» **SOURCE DOCUMENT**
IV. Prioritize a principles-based and “rightsized” approach to regulating advisers.
A. Strategy Neutral Regulation
Advisers serve a diverse range of clients with unique financial situations and goals, requiring the flexibility to make decisions and consider factors that, in their expert professional judgment, they reasonably believe advance the best interests of their clients. Accordingly, it is crucial that regulation be strategy neutral. For example, regulatory policies should not explicitly or implicitly favor or disfavor passive or active management or particular investment factors, considerations, strategies, or products (e.g., traditional over alternative investments). Such actions create a high risk of unintended and adverse consequences for investors, including making it more difficult for an adviser to invest prudently in investment options for a particular client or type of client or under particular market conditions, based on the adviser’s expert assessment and the client’s specific goals. Moreover, policymakers should recognize that value cannot be measured solely by cost. Other factors, such as risk management, investor objectives, and the preference for investments that reflect individual values, among other things, also contribute to value for clients. Therefore, investment advisers should be able to consider – and investors should have access to – a full spectrum of investment strategies and products to meet their clients’ goals.
B. Cumulative Impact Analysis and Principles-Based Regulation
We recommend that the SEC formally integrate a more comprehensive impact analysis into its rulemaking process that considers both the economic costs and the compliance challenges for advisers, both in isolation and on a cumulative basis. This includes assessing how each rule proposal interrelates with existing rules and other open proposals to ensure consistency and limit regulatory duplication. We also urge returning to a principles-based approach to adviser regulation, which would allow advisers to leverage existing compliance processes, staggering compliance dates to provide more reasonable implementation periods, and considering other less burdensome ways to achieve the SEC’s policy goals. A return to a principles-based framework would also allow regulations to be more sustainable through administration changes, alleviating burdens, uncertainty, and disruption.
C. Smaller Advisers
In line with the overarching principle of tailoring regulatory expectations for smaller advisers, as discussed earlier in this letter, we offer two specific recommendations below.

» **WHAT THE EXERCISE ASKS**
Extend the letter on regulating investment advisers, picking up right after its final sentence. The material after this passage comes from an unrelated source.

» **DATASET SECTION**
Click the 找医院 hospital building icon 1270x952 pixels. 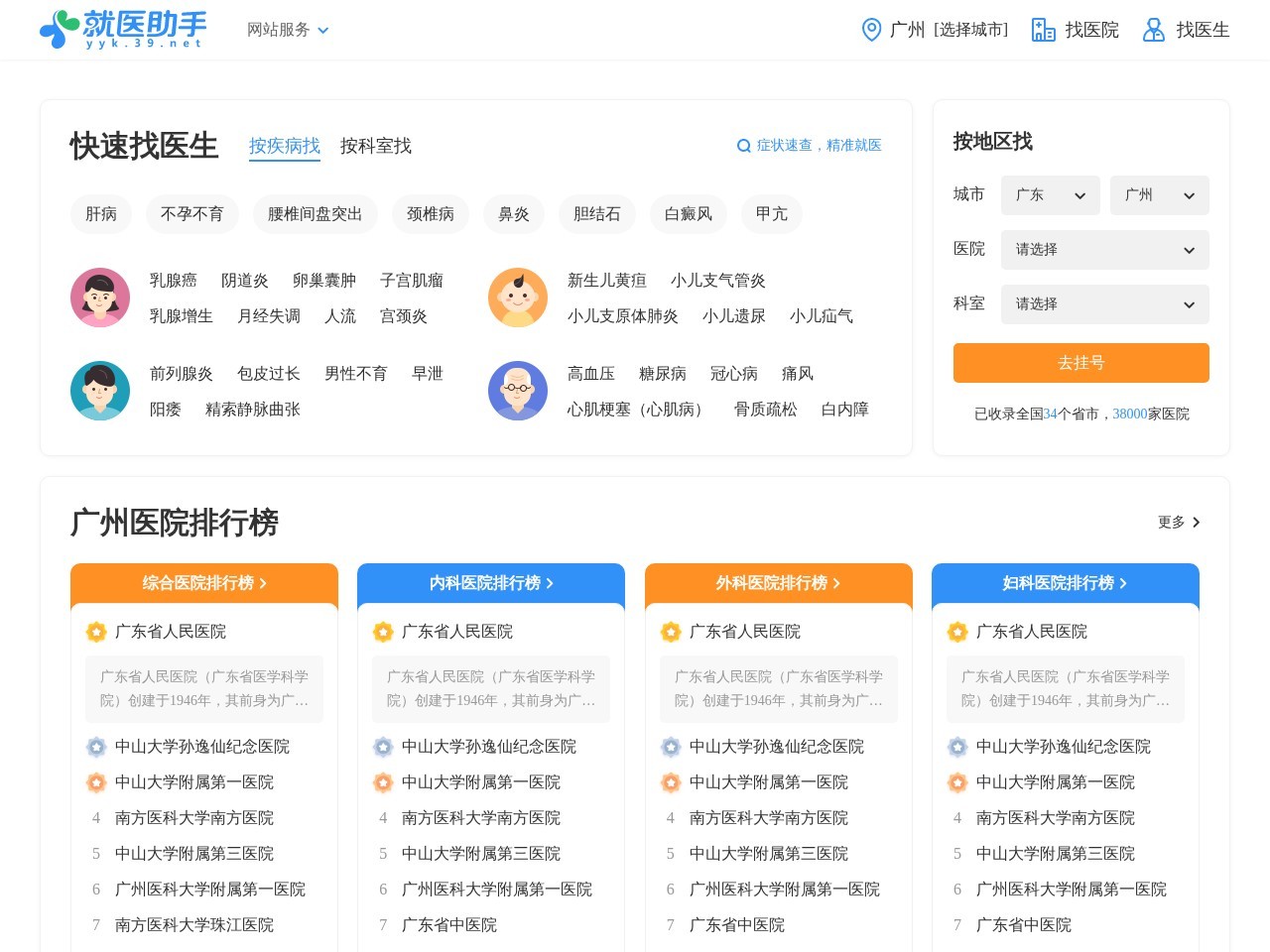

» **ANSWER TO THE PROBLEM**
Amend the SEC definition of small adviser. The SEC’s current definition used for analyzing the economic impact of proposed regulations on small entities only includes advisers with less than $25 million in assets under management (AUM). Given that the basic threshold for SEC registration is $100 million in AUM, virtually no SEC-registered advisers are considered “small” for cost-benefit purposes. We formally submitted a petition asking the SEC to initiate a rulemaking to amend the definition of “small business” to use a more meaningful metric beyond merely AUM and reiterate our request here.[32]
Consider AMAC recommendations. The IAA also supports and recommends that the SEC consider the findings and recommendations for regulation of smaller advisers made by the AMAC, which include among other things, that the SEC periodically review and publicly report on the cumulative impact of regulation on smaller advisers, study challenges of access to the bond markets for smaller advisers, and develop a unified federal regulatory approach to cybersecurity and data privacy.[33] We also encourage the SEC to reconvene the AMAC to provide the agency with a more diverse perspective on recent trends in the asset management industry.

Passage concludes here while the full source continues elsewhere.